[Start of Attachment]

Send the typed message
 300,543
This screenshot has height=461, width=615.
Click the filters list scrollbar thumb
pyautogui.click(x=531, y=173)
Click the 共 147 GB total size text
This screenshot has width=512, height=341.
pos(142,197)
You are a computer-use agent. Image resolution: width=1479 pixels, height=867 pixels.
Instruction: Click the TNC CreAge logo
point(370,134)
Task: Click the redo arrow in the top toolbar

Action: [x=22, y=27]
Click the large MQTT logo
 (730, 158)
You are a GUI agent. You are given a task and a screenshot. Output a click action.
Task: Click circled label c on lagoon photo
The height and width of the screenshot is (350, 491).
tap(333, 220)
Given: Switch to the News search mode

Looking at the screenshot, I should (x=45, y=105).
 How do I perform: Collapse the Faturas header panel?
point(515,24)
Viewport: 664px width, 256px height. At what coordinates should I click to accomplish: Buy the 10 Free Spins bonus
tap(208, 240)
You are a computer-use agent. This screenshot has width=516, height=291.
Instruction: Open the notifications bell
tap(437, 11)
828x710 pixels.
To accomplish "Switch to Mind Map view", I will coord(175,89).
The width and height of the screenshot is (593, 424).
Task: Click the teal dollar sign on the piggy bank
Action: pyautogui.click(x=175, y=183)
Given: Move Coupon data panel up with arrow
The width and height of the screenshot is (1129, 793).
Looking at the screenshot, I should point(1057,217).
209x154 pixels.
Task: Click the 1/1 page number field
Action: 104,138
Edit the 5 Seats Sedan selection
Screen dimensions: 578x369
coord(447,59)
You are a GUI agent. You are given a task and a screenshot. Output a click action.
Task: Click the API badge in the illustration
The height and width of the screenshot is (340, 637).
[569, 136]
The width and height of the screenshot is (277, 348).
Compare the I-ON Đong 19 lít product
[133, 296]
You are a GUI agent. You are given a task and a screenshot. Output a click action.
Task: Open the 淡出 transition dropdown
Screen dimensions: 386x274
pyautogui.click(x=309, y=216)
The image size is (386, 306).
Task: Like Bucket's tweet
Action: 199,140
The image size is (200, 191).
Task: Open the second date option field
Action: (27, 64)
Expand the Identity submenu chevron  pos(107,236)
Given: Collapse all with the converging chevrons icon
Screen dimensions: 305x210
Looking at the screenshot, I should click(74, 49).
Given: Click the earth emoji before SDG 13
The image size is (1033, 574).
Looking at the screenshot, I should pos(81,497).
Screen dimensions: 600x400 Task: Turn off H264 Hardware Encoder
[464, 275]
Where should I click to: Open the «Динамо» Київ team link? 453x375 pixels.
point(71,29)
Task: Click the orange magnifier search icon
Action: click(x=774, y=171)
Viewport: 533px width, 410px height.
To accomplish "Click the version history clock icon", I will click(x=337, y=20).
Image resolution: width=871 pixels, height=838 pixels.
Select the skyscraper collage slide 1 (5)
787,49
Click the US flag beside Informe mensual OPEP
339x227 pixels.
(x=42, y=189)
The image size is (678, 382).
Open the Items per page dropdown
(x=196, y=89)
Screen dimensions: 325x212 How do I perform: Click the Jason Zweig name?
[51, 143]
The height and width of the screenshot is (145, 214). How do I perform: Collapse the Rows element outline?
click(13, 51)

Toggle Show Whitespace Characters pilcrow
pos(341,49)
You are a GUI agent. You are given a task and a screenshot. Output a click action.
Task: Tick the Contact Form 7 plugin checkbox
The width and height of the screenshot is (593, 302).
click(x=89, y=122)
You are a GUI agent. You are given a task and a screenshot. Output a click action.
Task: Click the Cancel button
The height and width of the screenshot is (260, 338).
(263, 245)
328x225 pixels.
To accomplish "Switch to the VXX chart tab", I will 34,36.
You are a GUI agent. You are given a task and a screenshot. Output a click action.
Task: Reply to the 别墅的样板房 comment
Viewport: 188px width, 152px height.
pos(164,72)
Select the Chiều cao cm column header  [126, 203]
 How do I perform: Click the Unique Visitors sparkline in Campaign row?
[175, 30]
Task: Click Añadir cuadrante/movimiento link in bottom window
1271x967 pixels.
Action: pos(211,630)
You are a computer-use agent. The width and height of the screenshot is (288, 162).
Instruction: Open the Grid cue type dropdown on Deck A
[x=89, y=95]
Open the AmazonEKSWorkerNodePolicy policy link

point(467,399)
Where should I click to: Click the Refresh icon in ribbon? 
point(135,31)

[End of Attachment]

TASK OBJECTIVE: Retype all of the entries shown above, exactly.

ANSWER TO THIS EXERCISE:
Send the typed message
 300,543
This screenshot has height=461, width=615.
Click the filters list scrollbar thumb
pyautogui.click(x=531, y=173)
Click the 共 147 GB total size text
This screenshot has width=512, height=341.
pos(142,197)
You are a computer-use agent. Image resolution: width=1479 pixels, height=867 pixels.
Instruction: Click the TNC CreAge logo
point(370,134)
Task: Click the redo arrow in the top toolbar

Action: [x=22, y=27]
Click the large MQTT logo
 (730, 158)
You are a GUI agent. You are given a task and a screenshot. Output a click action.
Task: Click circled label c on lagoon photo
The height and width of the screenshot is (350, 491).
tap(333, 220)
Given: Switch to the News search mode

Looking at the screenshot, I should (x=45, y=105).
 How do I perform: Collapse the Faturas header panel?
point(515,24)
Viewport: 664px width, 256px height. At what coordinates should I click to accomplish: Buy the 10 Free Spins bonus
tap(208, 240)
You are a computer-use agent. This screenshot has width=516, height=291.
Instruction: Open the notifications bell
tap(437, 11)
828x710 pixels.
To accomplish "Switch to Mind Map view", I will coord(175,89).
The width and height of the screenshot is (593, 424).
Task: Click the teal dollar sign on the piggy bank
Action: pyautogui.click(x=175, y=183)
Given: Move Coupon data panel up with arrow
The width and height of the screenshot is (1129, 793).
Looking at the screenshot, I should point(1057,217).
209x154 pixels.
Task: Click the 1/1 page number field
Action: 104,138
Edit the 5 Seats Sedan selection
Screen dimensions: 578x369
coord(447,59)
You are a GUI agent. You are given a task and a screenshot. Output a click action.
Task: Click the API badge in the illustration
The height and width of the screenshot is (340, 637).
[569, 136]
The width and height of the screenshot is (277, 348).
Compare the I-ON Đong 19 lít product
[133, 296]
You are a GUI agent. You are given a task and a screenshot. Output a click action.
Task: Open the 淡出 transition dropdown
Screen dimensions: 386x274
pyautogui.click(x=309, y=216)
The image size is (386, 306).
Task: Like Bucket's tweet
Action: 199,140
The image size is (200, 191).
Task: Open the second date option field
Action: (27, 64)
Expand the Identity submenu chevron  pos(107,236)
Given: Collapse all with the converging chevrons icon
Screen dimensions: 305x210
Looking at the screenshot, I should click(74, 49).
Given: Click the earth emoji before SDG 13
The image size is (1033, 574).
Looking at the screenshot, I should pos(81,497).
Screen dimensions: 600x400 Task: Turn off H264 Hardware Encoder
[464, 275]
Where should I click to: Open the «Динамо» Київ team link? 453x375 pixels.
point(71,29)
Task: Click the orange magnifier search icon
Action: click(x=774, y=171)
Viewport: 533px width, 410px height.
To accomplish "Click the version history clock icon", I will click(x=337, y=20).
Image resolution: width=871 pixels, height=838 pixels.
Select the skyscraper collage slide 1 (5)
787,49
Click the US flag beside Informe mensual OPEP
339x227 pixels.
(x=42, y=189)
The image size is (678, 382).
Open the Items per page dropdown
(x=196, y=89)
Screen dimensions: 325x212 How do I perform: Click the Jason Zweig name?
[51, 143]
The height and width of the screenshot is (145, 214). How do I perform: Collapse the Rows element outline?
click(13, 51)

Toggle Show Whitespace Characters pilcrow
pos(341,49)
You are a GUI agent. You are given a task and a screenshot. Output a click action.
Task: Tick the Contact Form 7 plugin checkbox
The width and height of the screenshot is (593, 302).
click(x=89, y=122)
You are a GUI agent. You are given a task and a screenshot. Output a click action.
Task: Click the Cancel button
The height and width of the screenshot is (260, 338).
(263, 245)
328x225 pixels.
To accomplish "Switch to the VXX chart tab", I will 34,36.
You are a GUI agent. You are given a task and a screenshot. Output a click action.
Task: Reply to the 别墅的样板房 comment
Viewport: 188px width, 152px height.
pos(164,72)
Select the Chiều cao cm column header  [126, 203]
 How do I perform: Click the Unique Visitors sparkline in Campaign row?
[175, 30]
Task: Click Añadir cuadrante/movimiento link in bottom window
1271x967 pixels.
Action: pos(211,630)
You are a computer-use agent. The width and height of the screenshot is (288, 162).
Instruction: Open the Grid cue type dropdown on Deck A
[x=89, y=95]
Open the AmazonEKSWorkerNodePolicy policy link

point(467,399)
Where should I click to: Click the Refresh icon in ribbon? 
point(135,31)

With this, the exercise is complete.